Fuld, Bracha (National Liberation)

(1926-1946)

Jewish resistance fighter, who died helping Jewish refugees enter Palestine in 1946. Barbara (Bracha[h]) Fuld immigrated to Palestine from Berlin, Germany, in June 1939. Her father had committed suicide after Kristallnacht, but she was met at Haifa by her mother, who had preceded her.

She entered Balfour High School where she engaged in sports, joined one of the youth organizations, danced, and hiked. At the start of World War II Palestine was a League of Nations Mandate governed by the British. When Nazi General Erwin Rommel’s Afrika Corps threatened Egypt the Palmach was established May 16, 1941, as an elite ready reserve of the Haganah, a clandestine Jewish self-defense force formed in 1920. The members would work for 14 days each month on a kibbutz and then take military training for 10 days. Between 1941 and 1943 the British and the Pal-mach worked together in assaults on Vichy dominated Lebanon and Syria. After graduation Bracha Fuld joined the Palmach. She was sent to an officers’ course for training. At age eighteen she was made an officer and put in charge of instructing Jewish women soldiers. Eventually she led her own platoons and commanded several military detachments.

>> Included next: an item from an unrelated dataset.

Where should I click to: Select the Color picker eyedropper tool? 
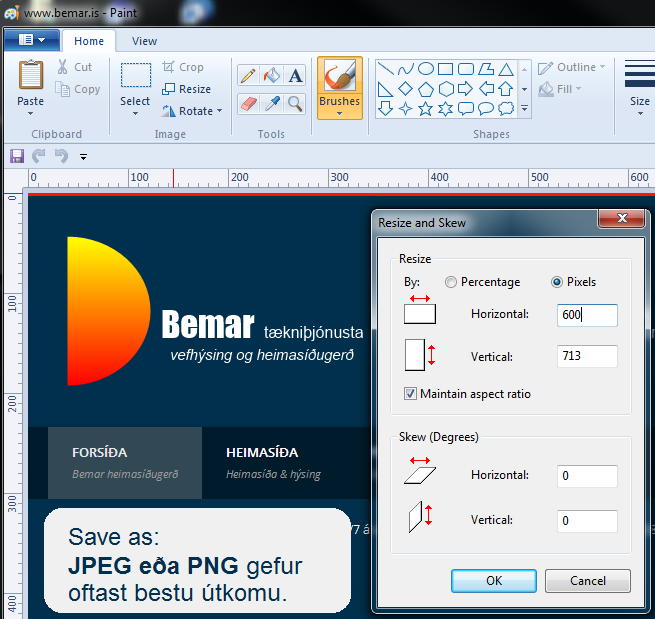[x=272, y=103]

After World War II the British, fearing Arab opposition, sought to prevent the many thousands of the survivors of the Holocaust from immigrating to Palestine. The Jews revolted. From 1945 to mid-1946 the Palmach worked with the Irgun in raids, robberies, and other assaults on British military and civilian establishments. Bracha fought with the Palmach in a raid on the German colony of Sarona outside of Joppa (now the Kirya in Tel Aviv). From 1946 the Palmach sought to aid Jewish immigration to Palestine.

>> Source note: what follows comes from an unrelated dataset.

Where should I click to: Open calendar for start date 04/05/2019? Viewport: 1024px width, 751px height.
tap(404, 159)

On March 27, 1946, the Wingate with 250 illegal Jewish immigrants on board was to arrive from Italy. To keep the British from interfering with the illegal immigrants thousands of people came to provide cover. Bracha Fuld and her squad tried to protect a road the illegal immigrants would use. However, the squad encountered a British tank unit. In the exchange of fire Bracha was badly wounded and died in a hospital shortly afterward.

Her funeral was attended by many people in Tel Aviv. Six months after she died a ship for transporting illegal immigrants was named for her, the S. S. Bracha Fuld. Also Bracha Fuld Street in Tel Aviv was named in her honor.